RZA, whose voice is all over "Wu-Tang Clan Ain't Nuthing ta Fuck Wit," even makes a cameo as a Christmas tree salesman who likes to fuck around with customers and role-play with his business partner (Da'Vone McDonald), who, at one point, desperately pleads with RZA's character to "play Angry Black Guy this time." Their scene is another great example of the Harold & Kumar movies' playful approach to racial stereotypes, which is basically "Yes, they're terrible, but you can't let them get you down, and the only way to cope with them and various other forms of racism is to laugh about them or mock them." It's not surprising why Harold and Kumar toke up a lot. Weed helps them get through the racism they have to put up with.

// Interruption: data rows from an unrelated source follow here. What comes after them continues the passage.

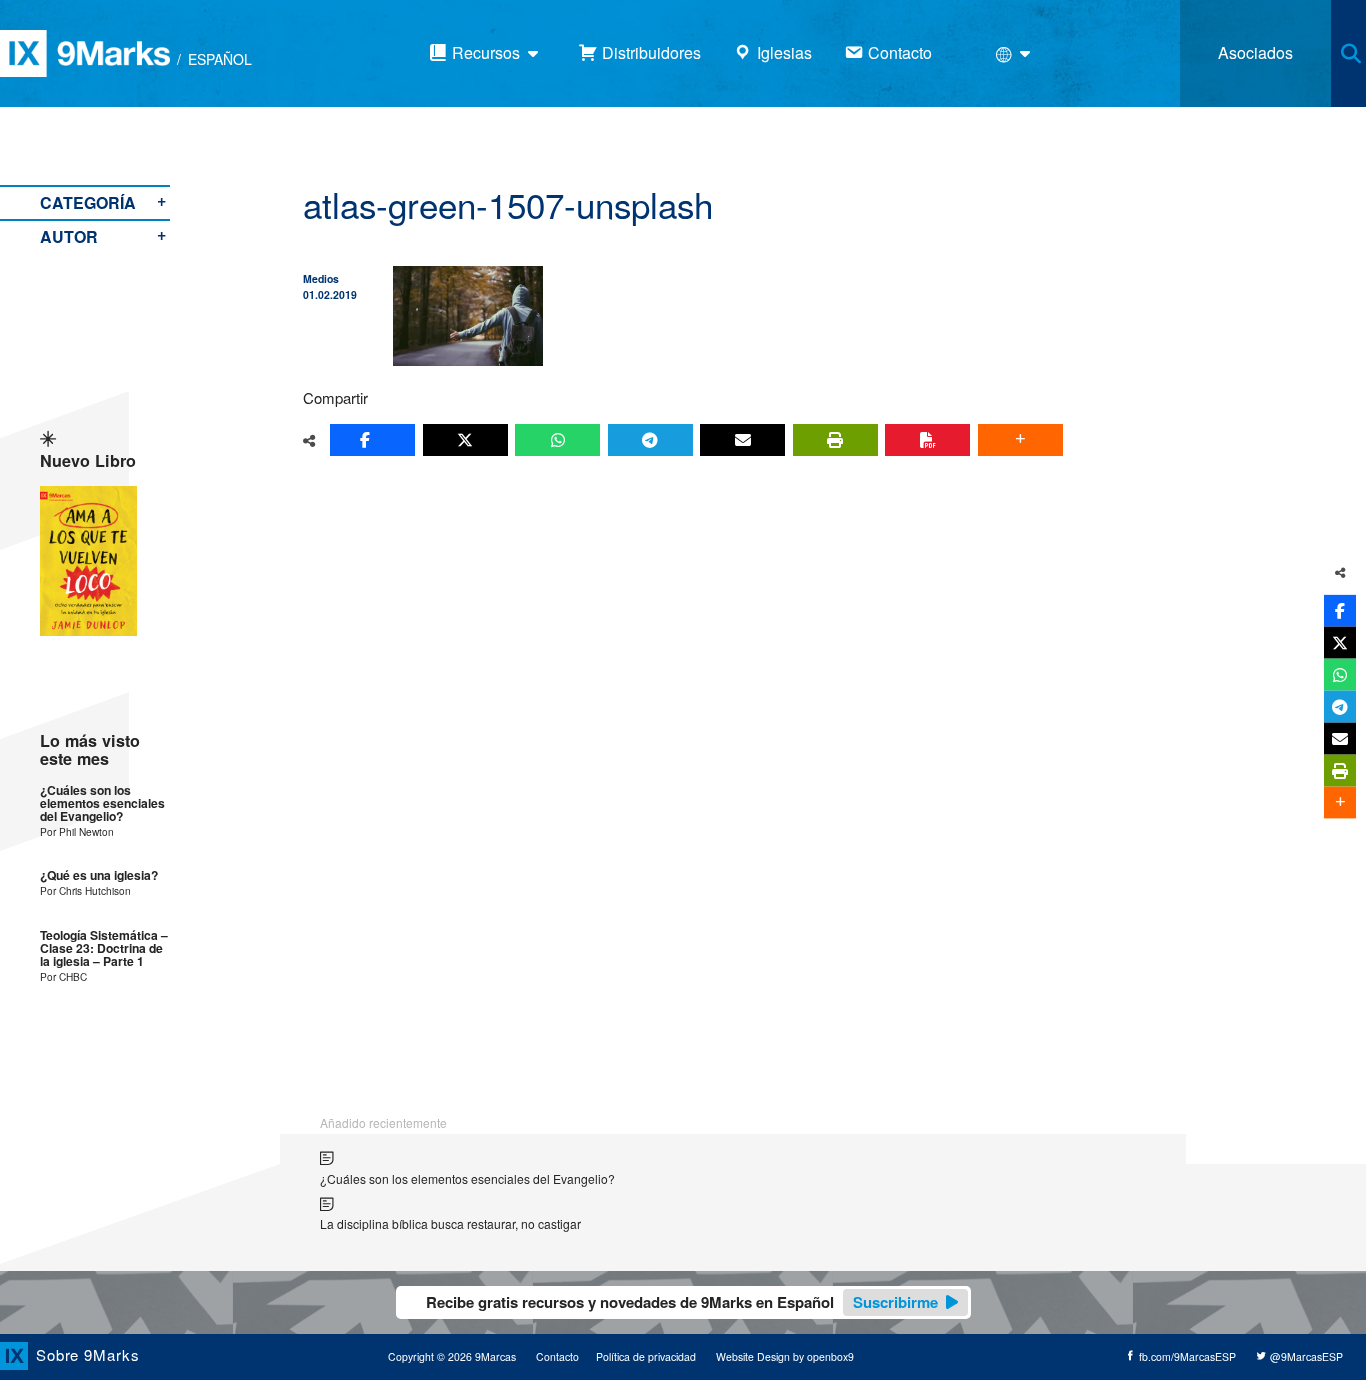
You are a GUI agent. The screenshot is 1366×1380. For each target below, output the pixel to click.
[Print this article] (835, 440)
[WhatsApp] (557, 440)
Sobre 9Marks (88, 1354)
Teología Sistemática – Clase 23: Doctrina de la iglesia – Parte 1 (104, 949)
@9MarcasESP (1305, 1356)
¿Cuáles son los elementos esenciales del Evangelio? (102, 804)
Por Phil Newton (77, 831)
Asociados (1255, 52)
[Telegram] (650, 440)
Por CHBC (63, 976)
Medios (321, 278)
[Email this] (742, 440)
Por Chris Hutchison (85, 890)
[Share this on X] (465, 440)
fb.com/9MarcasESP (1186, 1356)
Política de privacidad (646, 1356)
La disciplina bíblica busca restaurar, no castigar (450, 1223)
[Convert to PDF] (927, 440)
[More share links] (1020, 440)
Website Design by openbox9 (785, 1356)
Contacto (557, 1356)
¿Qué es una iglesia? (99, 875)
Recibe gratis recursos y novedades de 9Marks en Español (682, 1302)
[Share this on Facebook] (372, 440)
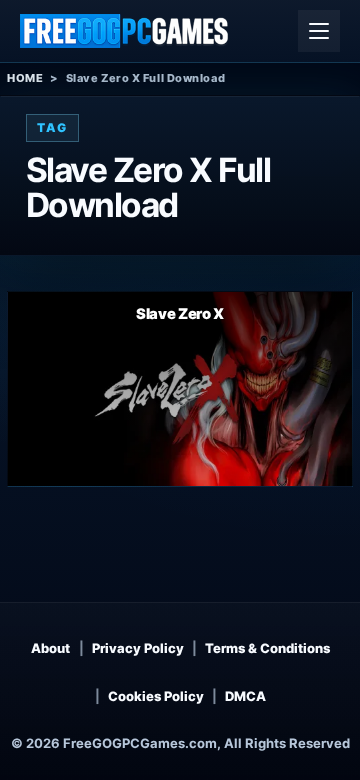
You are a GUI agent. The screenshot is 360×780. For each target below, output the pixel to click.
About (50, 648)
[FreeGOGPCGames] (125, 31)
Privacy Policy (138, 648)
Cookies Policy (156, 696)
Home (25, 78)
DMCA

But in 3D Christmas, Harold has given up the herb because it lowers sperm count, and he's trying to have a baby with Maria (meanwhile, Kumar has distanced himself from an increasingly money-grubby Harold, dropped out of med school and replaced Harold with a bong--and sometimes Amir Blumenfeld--as his best friend). So in a deleted scene where an old Jewish lady at a Chinese restaurant mistakes the Korean American Harold for a Chinese waiter, Harold reacts not with a stoned laugh but in a way that's typical for those of us when we don't have a joint or a blunt to cope with racism: silent, world-weary resignation.


Hurwitz and Schlossberg frequently get criticized for the huge amounts of naked women and gay-panic jokes (fortunately, 3D Christmas has none of the gay-panic jokes that were all over White Castle and Guantanamo Bay) during their trilogy. But they've remarkably gotten two things right--and they've never gotten praise for it--in their three attempts to give Asian Americans the kinds of leading comedic roles they never previously got, which, if Hurwitz and Schlossberg hadn't been so careful or understanding, could have turned into self-serving, one-sided or clueless acts of white saviordom: 1) the way that race is an intrinsic part of the lives of people of color and affects everything we, as people of color, do; and 2) the many different ways we deal with racism, as opposed to just one way. A lot of us prefer to laugh about it, like Harold and Kumar do when they see the police artist sketches of themselves on TV at the end of White Castle. Meanwhile, the two Christmas tree salesmen in 3D Christmas prefer role-playing and running cons as their way of dealing with it. Or there are others who prefer to be more Zen about it, like the Gary Anthony Williams character in White Castle, who tells Harold that he realized long ago that there's no sense in getting riled up by racism, plus he has a really large penis, and that keeps him happy.

Those two things these two Jews managed to get right in these movies they've written as tributes to their Asian American friends (they named Harold after a real-life friend of theirs, Harold Lee) are perhaps the greatest gift the Harold & Kumar franchise has presented to us, even more so than crazy Neil Patrick Harris cameos, clever Claymation sequences, naked nun shower scenes or a waffle-making sentient robot named WaffleBot.


Nah, wait a minute. Nothing can top WaffleBot. Okay, they're the second greatest gift.

None of William Ross' score cues from A Very Harold & Kumar 3D Christmas are currently in rotation on AFOS, but the triumphant-sounding "WaffleBot Rescue" ought to be. The AFOS blog resumes in 2016.